The Qatar Museums group show Your Ghosts Are Mine – Expanded Cinemas, Amplified Voices takes on Venice and quietly demands its own time zone.
Venice is nothing short of ghosts. Even amidst the unparalleled conquest of the city with thousands of biennial early-lookers in the spring, La Serenissima submits itself to a haunted stillness after hours – canals become placid and cobblestones unstomped. Qatar Museums’ exhibition Your Ghosts Are Mine – Expanded Cinemas, Amplified Voices fills the Palazzo Franchetti with tens of films that traverse the palace’s ornate rooms like spectres. The dimly lit venue is bound with a maze-like chambers, each playing a loop of content from the Middle East and larger Global South. They are separated by thematic angles, such as borders, ruins, women’s stories, the desert or exile. The show suggests a loner experience – even those who start the show with a companion find themselves meandering around the palace alone, at their own pace and configuration. Letting go, perhaps, is the ideal determination for the visitors to find their own adventure and allow the voices, places and faces in each room determine their time. Inside the dark rooms, large screens beam with moving images, with a flamboyant chandelier suspended from the ceiling. The towering light fixtures penetrate into our view of the films as a reminder of the place and its ghostliness.

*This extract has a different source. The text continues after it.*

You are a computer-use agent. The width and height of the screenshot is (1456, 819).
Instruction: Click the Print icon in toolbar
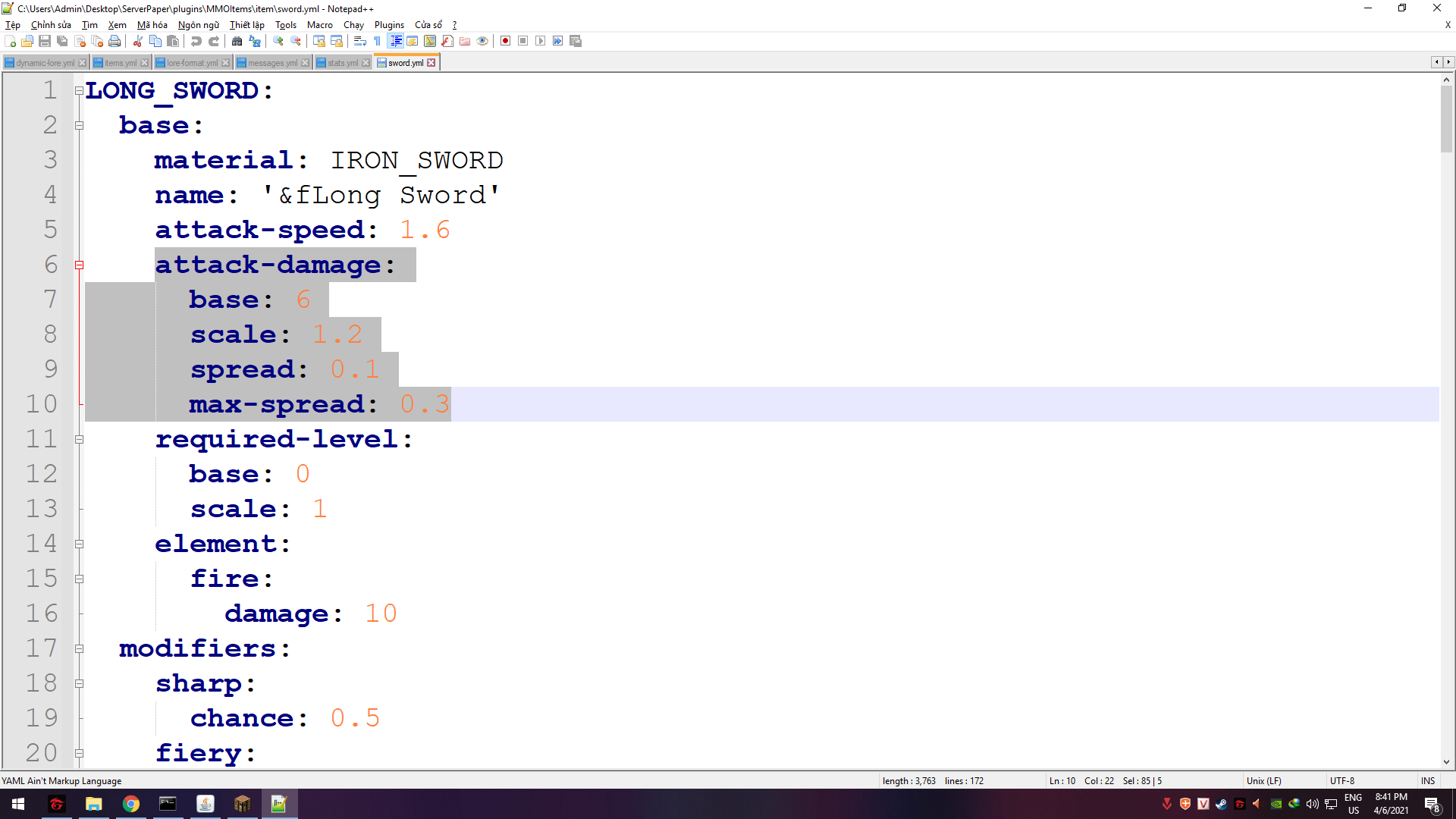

Enter ‘There Are No Empty Spaces’, a room which unites a group of films that take place in the desert in one way or other, and explore the dry habitat’s hallucinatory sandiness and how protagonists find themselves roaming the endless topographies in search of the self. Shirin Neshat and Shoja Azari’s Land of Dreams (2021) follows the otherworldly journey of a woman on a mission to record the American dream to control the arid world, with her voyage around the barren lands of the American West taking her to unending hills of desert. Surreality also lingers in Ali Cherri’s The Dam (2022), in which a worker at a colossal hydroelectric dam in Sudan processes his monotonous days through the nocturnal venture of building a tower out of mud. As sand provides him with a source of life, his mammoth creation grows parallel to the protests outside against the Sudanese dictatorship. Long and stretchingly dry landscapes on the screen fall into an unexpected harmony with the room’s burning red walls.
The theme of fire recurs in ‘The Flame of Resistance’, where Lemohang Jeremiah Mosese’s Mother I’m Suffocating. This is My Last Film About You (2019) is a metaphor for an ever-burning yearning, in this case for the artist’s mother. The film follows a woman carrying a cross on her back throughout the streets of a town in Lesotho, cutting through passersby who condemn her like a Magdalene. Meditating on memory, familial bond and pietà, the sequence is a chilling watch inside the palatial comfort of the architecture.
In another room, Wael Shawky – who also represents the Egyptian Pavilion this year (see page 52) – delves into the chemical alchemy of film in Al Araba Al Madufa III (2015). The third and final segment of the artist’s trilogy, the work uses the aesthetic of the film negative to show child actors captivated by curiosity and illusion in the titular Egyptian town. They dig for treasures and ruminate on myths. “When tomatoes were bluish-purple in colour,” one child dressed in adult attire tells the other with a fake moustache. The film’s blinding negative aesthetic veils the already-fantastical promise with a visual incredibility.
Borders are explored, crossed and challenged in the room ‘One Day The War Will Be Over’, which includes work around politicised lines between geographies and people. Randa Maroufi’s Bab Sebta (Ceuta’s Gate) (2019) looks at the titular land in Morocco governed by Spain as an autonomous city. The 19-minute video spans the experiences of those waiting in line to cross what is considered locally as the “doorway to Europe”, as well as the enforcement that polices their being and that of the traffickers being interrogated by them. Bodies, goods and ambitions exist on a standstill, neither here or there.
‘Where The Hearts Open’ brings together films that narrate women’s stories from different geographies that include Turkey, Libya, Algeria and Cambodia. Mustang (2015), which was directed by Turkish-French filmmaker Deniz Gamze Ergüven and nominated for the Best Foreign Language Academy Award, tells the story of five young girls in a Turkish village on the coast of the Black Sea as they defy patriarchal hegemony and reclaim freedoms that their oppressive family denies them. Besides the intricate depiction of Ergüven’s coming-of-age femininity, Ali Asgari’s long feature Disappearance (2017) explores a relationship between a young man and a woman in Iran while they seek medical treatment for the woman. The perpetual refusal by hospitals to treat her haemorrhage leads the couple to question their joint existence in an entrapping society.
Time is precious in a city like Venice, especially during the Biennale, when each turn to a narrow street brings another exhibition. Your Ghosts Are Mine is an unusual feat, with the time that it demands and the broad plethora of moving images it delivers in return. Leave your daily clock outside before entering through the door, slow down and plunge into what chance puts before you.